- The Bank of Tanzania’s Monetary Policy Committee has attributed the fall to the economic consequences of the war in Ukraine
Dar es Salaam. Tanzania’s foreign exchange reserves can now cover only 4.2 months of imports, the shortest period for five years.
The Bank of Tanzania has attributed this to the economic consequences of the war in Ukraine.
Although the import cover is still within the country’s benchmark of four months, the 4.2 months are below the East African Community (EAC) and Southern African Development Community (Sadc) convergence targets of at least 4.5 and six months, respectively.
Foreign exchange reserves are assets held on reserve by a central bank in foreign currencies with the aim of meeting international financial obligations, including sovereign and commercial debts, and financing of imports.
The last time foreign exchange reserves fell to 4.2 months was at the end of February 2017 when gross official reserves were around $4.35 billion.
At $6.7 billion in October 2021, Tanzania had foreign exchange reserves that could cover imports for seven months, the highest figure in almost 17 years.
This record was partly attributed to funds from development partners – specifically a Special Drawing Rights (SDR) and an interest-free loan from the International Monetary Fund (IMF) – which were a result of President Samia Suluhu Hassan’s economic diplomacy efforts.
However, there was a tide of change at the beginning of 2022 after Russia’s invasion of Ukraine in February 2022 triggered rising energy costs, surges in commodities prices, and significant damage to the global value chains.
As a result, Tanzania’s foreign reserves dropped by 15.31 percent from $5.85 billion at the end of February 2022 to $4.96 billion at the end of September 2022.
At its November 28, 2022 meeting, BoT’s Monetary Policy Committee (MPC) chaired by governor Florens Luoga remarked that although the country’s foreign exchange reserves remained stable, rising import prices were a major challenge.
“The external sector of the economy remained sustainable but continued to be undermined by global supply-side shocks, which include high import prices and tightened financial conditions,” MPC’s statement reads in part.
In interviews with The Citizen, economic analysts urged Tanzania to develop its local production capacities in order to reduce reliance on foreign imports and enhance its international trade status.
Dr Tobias Swai, a financial expert from the University of Dar es Salaam, said the deepening of the geopolitical conflict between Russia-Ukraine and its consequences had taught one thing, and that is the significance of self-reliance and strong domestic production capacity.
“The conflict has had an enormous impact on international trade and forex. So, we are now tasked with improving our local production and push forward the domestic industrialisation agenda,” he said.
“We need to make sure that we reduce dependency on imports such as agro-processed commodities, energy, and products that can be manufactured locally such as small electronic gadgets, solar equipment, and the like.”

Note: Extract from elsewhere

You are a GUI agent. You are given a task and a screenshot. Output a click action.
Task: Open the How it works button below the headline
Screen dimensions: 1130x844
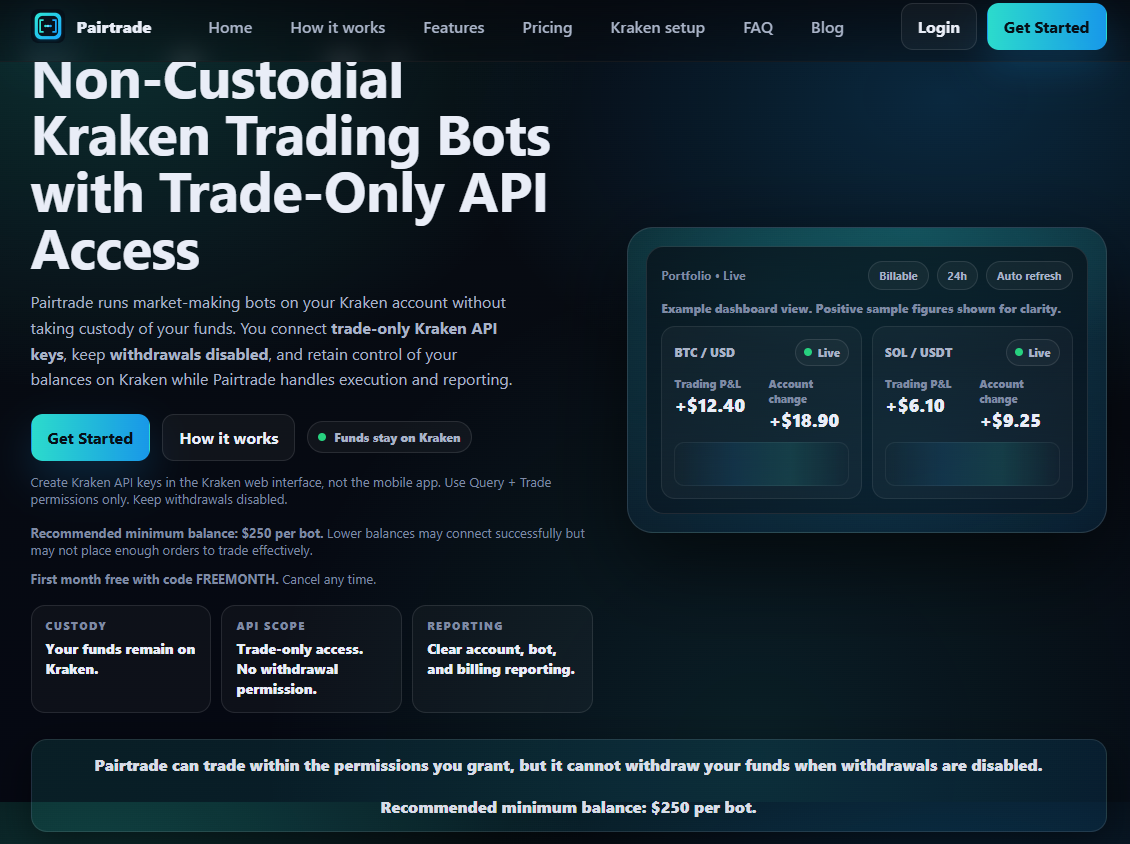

Dr Swai said it was also a task for the government to create enabling environment for domestic investment and formulate an education system that would push for more technical creativity and innovation.
“Policies on innovations and investment need to be directed to the commodities that we need most, but which we mostly import because as we reduce the number and values of the product and services from outside, we will be able to sustainably manage our foreign accounts,” said Dr Swai.
A University of Dodoma (Udom) economist, Dr Mwinuka Lutengano, said the country’s focus should be on boosting earnings through expanding the export values.
This he said can be done by boosting production of the locally produced commodities and/or reducing imports.
“We export more of raw materials, thus going forward what we can do is improve local processing industries that will add value to the products exported.
“Boosting local capacities, such as in the strategic crops and goods like sugar, edible oil and wheat will decrease the amount we spend on these imports and increase our foreign reserves,” Dr Lutengano said.